Long before the Me Too Movement, Jobs Plus Inc. President Gynii Gilliam had a harrowing Me Too experience.

It was late at night. She was working with one of her bosses, who she thought of as a father figure. She received a call from him that they needed to finish a project, so she went to meet him without thinking anything of it.

“I don't think I was more than 6 feet into that room and I was up against the wall," she said Friday, speaking on a panel during the International Women's Day event at the Human Rights Education Institute.

Besieged by unsolicited romantic advances, Gilliam's fight or flight instincts took over.

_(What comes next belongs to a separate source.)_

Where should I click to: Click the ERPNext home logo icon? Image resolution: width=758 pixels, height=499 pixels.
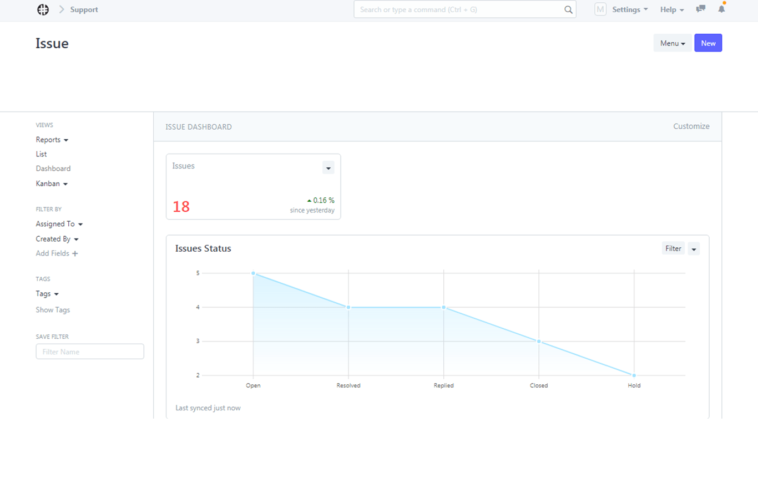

"You're getting groped, you’re getting kissed, and whatever else is happening to you, that’s kind of in the background because I’m trying to look for things that I can hit this dude with," said Gilliam, who was in her mid-20s at the time. "I’m trying to figure out, 'What moment do I have that I can slip out of here? I’m only that far to the door, if I could just get out of the door.'"

He released his grip and she was out of there, running down the hall and racing down six flights of stairs because she just couldn't take the chance of waiting for the elevator.

"I get to the lobby and it was like shaking, breathing, ‘OK, I’m still here,’” she said. "I believe I got out of that one by the skin of my teeth, really."

Gilliam and seven other well-known local ladies shared their perspectives and experiences during the Women in Leadership panel, moderated by HREI executive director Jeanette Laster.

Laster asked the women a series of questions, including how gender roles have changed in their lifetimes, what challenges they have faced in their professions and what discrimination they have experienced or witnessed.

Joan Genter, a retired 22-year Air Force veteran who now works in real estate, said when she joined the military, women were limited in the jobs they could take, and they certainly couldn't fly fighter jets.

"When I went in, that was very taboo, no woman could fly," she said. "They didn't think we had the ability to do that."

She said it was called the Women's Air Force until the 1970s when women were finally integrated into the regular Air Force. But in the years since, things are getting better.

"I watched those jobs for women become more and more available," she said. "I've seen a huge evolution of the acceptance in the military of women being side-by-side the men."

Knudtsen Chevrolet President Eve Knudtsen, who knows all too well what it's like to be one of very few women working in a male-dominated industry, had these words for females everywhere: "Take your seat at the table."

"We're so good at walking into the room and sitting in the back row. We have to stop that. Take your seat at the table," she said. "You need to be in the front. Make yourself heard."

International Women's Day is celebrated annually on March 8. It's a day that recognizes the movement for women's rights and puts the focus on all things female.

HREI's all-day event also included these panels: Diversity within the Women's Experience; Men Supporting Women; Women in the Arts; Crimes against Women; Women in Sport; Opening Opportunities in Education; and Inspiring Young Professionals.